• Page text:
Posted on November 19 2011

Journal of Sports Sciences Just a quick post to announce that my first academic paper on running-related research has been published in the Journal of Sports Sciences – the title is “Foot strike patterns of recreational and sub-elite runners in a long-distance road race.” The research in this paper is based on film that seven of my former undergraduate students and I collected back in the Fall of 2009 at the Manchester City Marathon in Manchester, NH.

My co-authors are all alumni of Saint Anselm College, and to give them due credit, their names are Erin Higgins, Justin Kaminski, Tamara Decker, Janine Preble, Daniela Lyons, Kevin McIntyre & Adam Normile. The paper required an immense amount of often tedious frame-by-frame analysis of well over 1000 video clips or running foot-strikes, and I credit them all with the demonstrating the perseverance required to stick it out. I know what they went through as I also analyzed every single one of these clips myself! I hope this paper adds at least some useful information to the body of scientific knowledge on running form and biomechanics.

Below is the abstract, and I will probably follow up at some point with some additional thoughts. I cannot post the PDF for 12 months due to copyright restrictions, but can share via email if you are interested.


Although the biomechanical properties of the various types of running foot strike (rearfoot, midfoot, and forefoot) have been studied extensively in the laboratory, only a few studies have attempted to quantify the frequency of running foot strike variants among runners in competitive road races. We classified the left and right foot strike patterns of 936 distance runners, most of whom would be considered of recreational or sub-elite ability, at the 10 km point of a half-marathon/marathon road race. We classified 88.9% of runners at the 10 km point as rearfoot strikers, 3.4% as midfoot strikers, 1.8% as forefoot strikers, and 5.9% of runners exhibited discrete foot strike asymmetry. Rearfoot striking was more common among our sample of mostly recreational distance runners than has been previously reported for samples of faster runners. We also compared foot strike patterns of 286 individual marathon runners between the 10 km and 32 km race locations and observed increased frequency of rearfoot striking at 32 km. A large percentage of runners switched from midfoot and forefoot foot strikes at 10 km to rearfoot strikes at 32 km. The frequency of discrete foot strike asymmetry declined from the 10 km to the 32 km location. Among marathon runners, we found no significant relationship between foot strike patterns and race times.

• Work instructions:
Summarize the running research post above in exactly two sentences.

Item-finding records
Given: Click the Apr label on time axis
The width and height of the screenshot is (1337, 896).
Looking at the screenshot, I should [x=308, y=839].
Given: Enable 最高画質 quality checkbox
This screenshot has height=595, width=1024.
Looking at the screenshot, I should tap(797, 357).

• Worked solution:
A paper on the foot strike patterns of recreational and sub-elite runners has been published in the Journal of Sports Sciences, based on film collected with seven former undergraduate students at the Manchester City Marathon in the Fall of 2009. Its abstract reports that 88.9% of 936 runners at the 10 km point were rearfoot strikers, that rearfoot striking became more frequent among marathoners by 32 km, and that foot strike patterns had no significant relationship with race times.